__Exercise prompt__. Continue the article about the Syrian restaurant Shamiat from its final sentence.

__Article__.
Shamiat, a colloquial name for the old culture of Damascus, was an instant hit when Shalhoub's younger brother Maurice Salloum opened it on Norra Skolgatan back in October 2013. 
 
As the refugee wave over the next two years brought Syrians to Sweden in growing numbers, the restaurant took off, with its clientele as likely to be non-Arabs wanting to show solidarity as Syrians. 
 
The new restaurant, in much larger premises a block away on Södra Förstadsgatan, largely sells the same Syrian specialities such as foul (fava beans topped with yoghurt, tahini, lemon, herbs and spices), fatteh (bread topped with yoghurt, tahini, chickpeas and olive oil), kebbeh (balls of bulgar wheat stuffed with meat and pine nuts) and fattoush salad. 
 
Shalhoub said these are the foods associated with social and family life in Syria. 
 
"You eat that especially on the weekend, and you don't eat it when you're alone," she says. "It's something special, when you have some free time, and you get family together and you eat foul and fatteh."

__Data section__.
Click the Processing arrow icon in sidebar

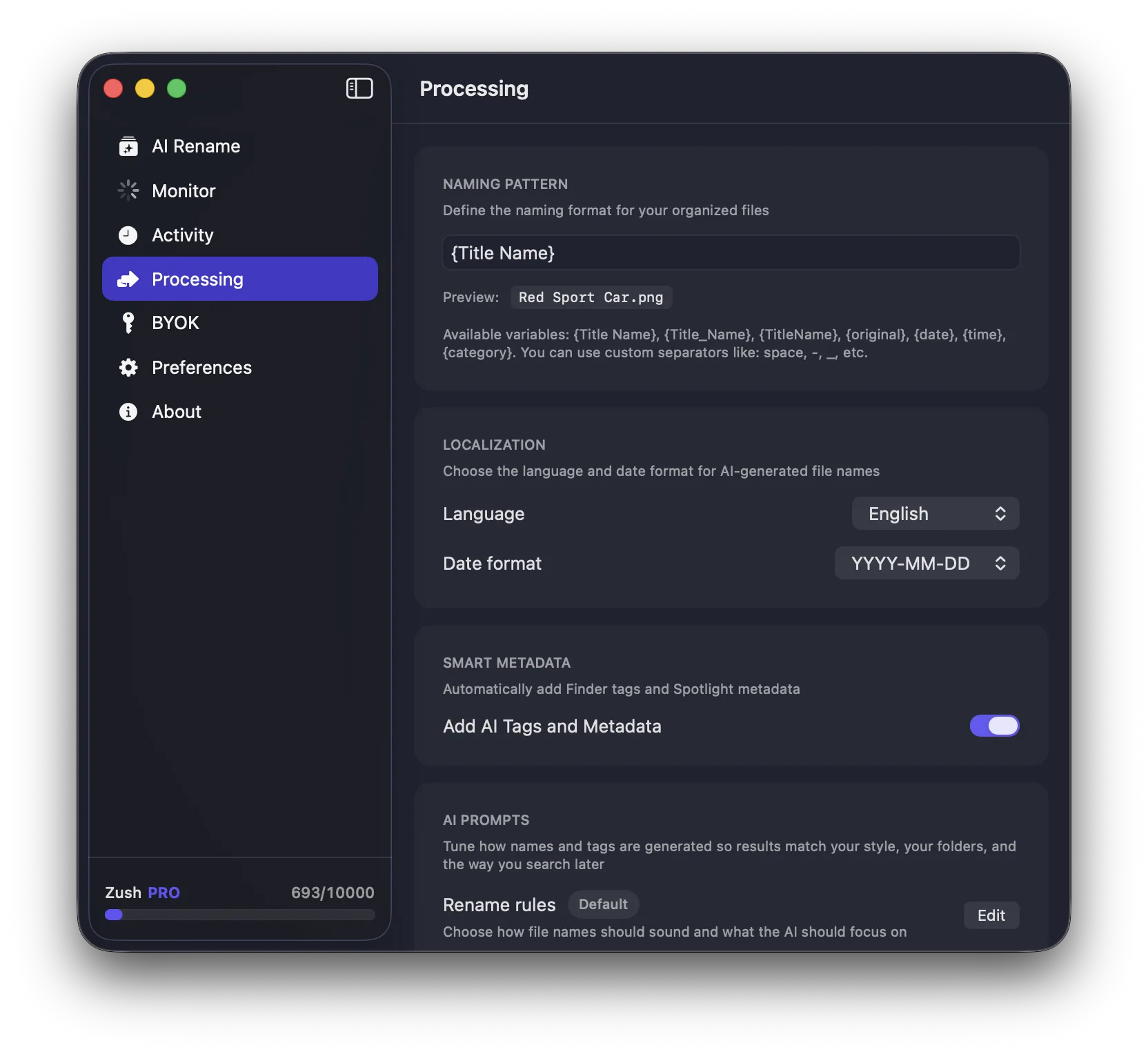coord(128,279)
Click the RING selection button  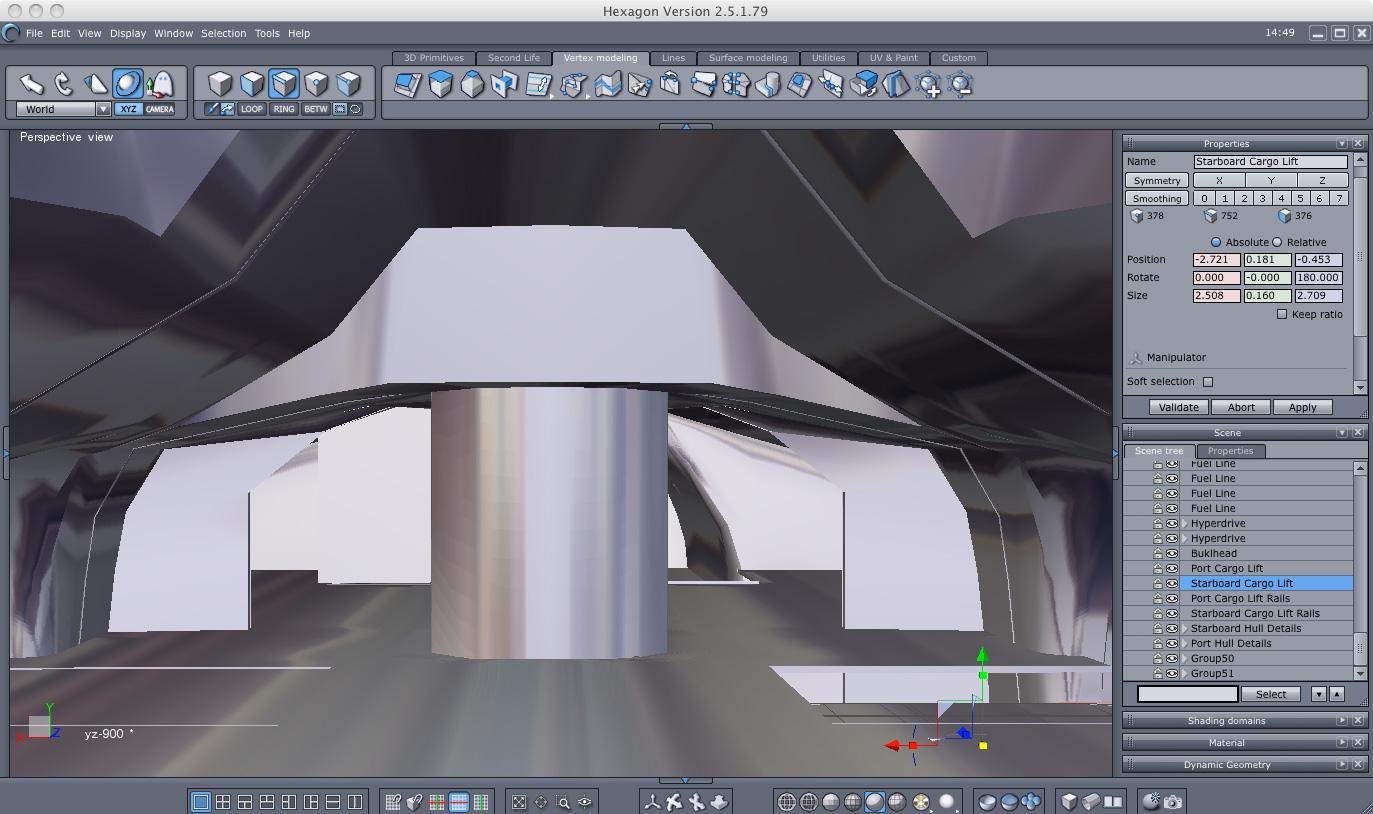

__The reply__.
Georgina Shalhoub moved to Sweden from Damascus in 2000. Photo: Richard Orange/The Local
 
If anything, the quality of the food is better now than it was at the original Shamiat, which sometimes struggled to serve the crowds of curious Malmöites that packed out its tables from its tiny kitchen. 
 
The fatteh is zingy with yoghurt, the kebbeh fragrantly spiced, and the hot flatbread brought in baskets fresh from the oven is perfect to mop it all up with. 
 
The only disappointment was that the manakish, a snack-sized Syrian flatbread pizza, seemed to use ready-grated pizza cheese, rather than the less-rubbery traditional mix of Akkāwī or Kashkaval cheese. 
 
Shamiat has been through troubled times. In the summer of 2016, it was hit by suspected arson, which has been a source of speculation in the city ever since. 
 
"If anyone tells you they know what happened, they're lying," Shalhoub says. "Nobody knows what happened." 
 
At around the same time, the restaurant started to see more competition with at least four rival Syrian restaurants opening in 2016. 
 
After the fire, Shamiat opened a branch further down on Södra Förstadsgatan, pride of place in the city's pedestrian high street. But it closed again three months' later. Salloum also struggled to repeat his earlier success when he opened a fast-food version on Bergsgatan, selling shawarma.  
 
He is now no longer involved in the chain, which is instead run by his sister and her husband, who once ran a shawarma restaurant in Damascus. 
 
 
The couple have gone to some effort to give the restaurant a Damascene appearance, with eight-pointed wooden stars and ornate lamp fittings decorating the roof, and a small fountain in the centre.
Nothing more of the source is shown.